Now, London’s Victoria and Albert Museum has acquired the world’s largest collection of paper peepshows — more than 360 of them — spanning nearly 300 years and 12 different countries. They were gifted by private collectors Jacqueline and Jonathan Gestetner under the Cultural Gifts Scheme, which allows people to donate works of art or artifacts to public collections in exchange for a tax breaks.
“Peepshows were 19th century virtual reality,” Catherine Yvard, special collections Curator at the National Art Library, V&A, said in a statement. “Peeping into one of these tunnel-books is like stepping into another world, traveling through time and space. In an instant you can join Napoleon on the Island of St. Helena or a rowdy masquerade on London’s Haymarket. They offer wonderful insights into social history.”
Like phenakistoscopes and zoetropes, peepshows entranced Victorian audiences with optical illusion and fantastical illustration. The oldest paper peepshow in the collection is Teleorama No. 1, by H. F. Müller, dating from 1824 or 1825. Made in Austria, it features a fairytale garden leading to a mansion. Some are as small as matchboxes, like “L’Onomastico,” from Italy in 1900, which expands to nearly eight inches long, revealing a street celebration.
Many of these optical toys catered to Victorian England’s obsession with the Crystal Palace, the massive cast-iron and plate-glass exhibition hall built in Hyde Park in 1851. One peepshow pictures the Crystal Palace’s glittering facade, bedecked in flags from around the world. Through an eyehole, you see its bustling interior, where 14,000 exhibitors gathered for the Great Exhibition to see the latest technologies poised to push the Industrial Revolution further still. The construction of the Thames tunnel, by father and son duo Marc and Isambard Kingdom Brunel, is also a popular peepshow theme.
A British boîte d’optique — one of the precursors to the peepshow — is also included in the collection.
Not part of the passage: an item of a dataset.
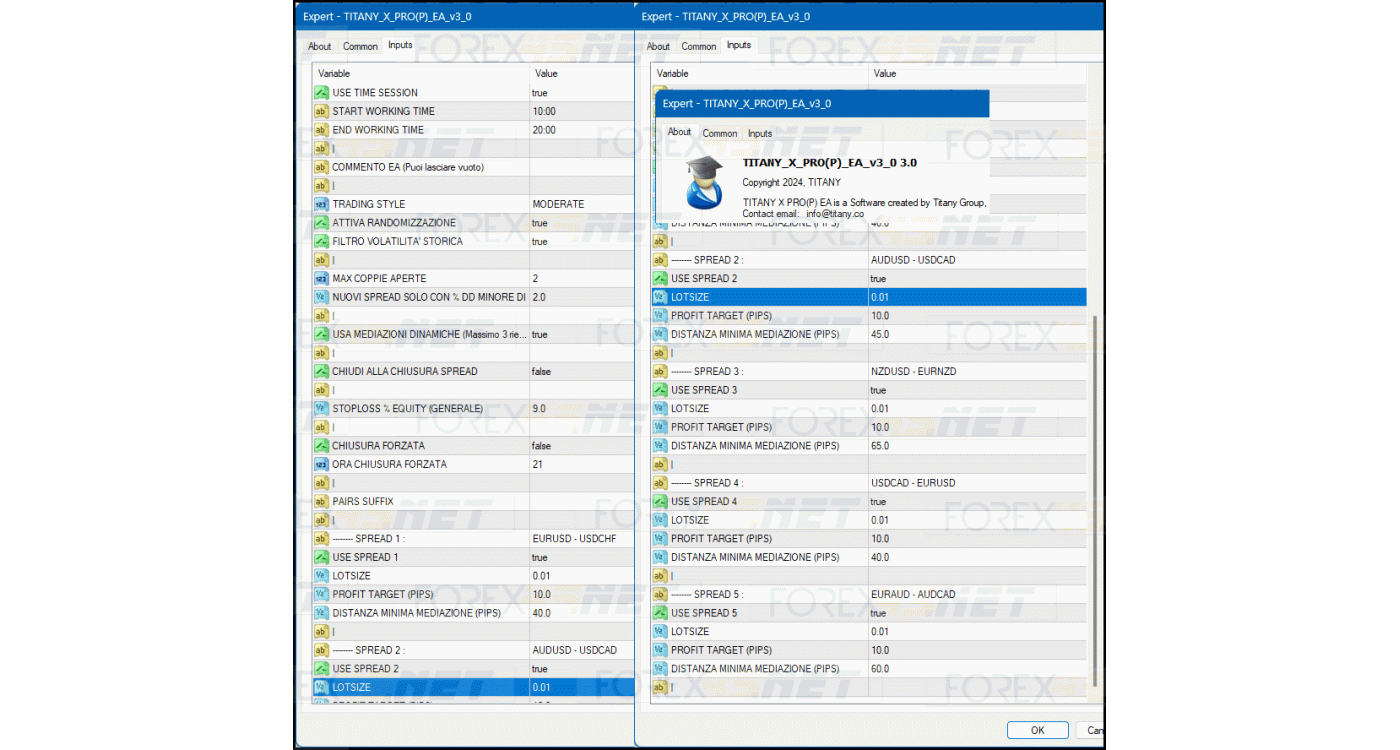
Task: Click the string icon beside PAIRS SUFFIX
Action: coord(321,501)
It consists of a mahogany box with a lens to view prints. Like today’s Google Cardboard, these curiosities were developed to be mass-manufactured and available to the public at a low cost. “Considering that most of them would have been made quite cheaply,” Yvard said, “it is a miracle that so many have survived.”
The collection of peepshows will soon be digitized and available to search online on the National Art Library Catalogue and on ‘V&A Search the Collections’. Anyone can view the peepshows in person by appointment at the V&A’s National Art Library.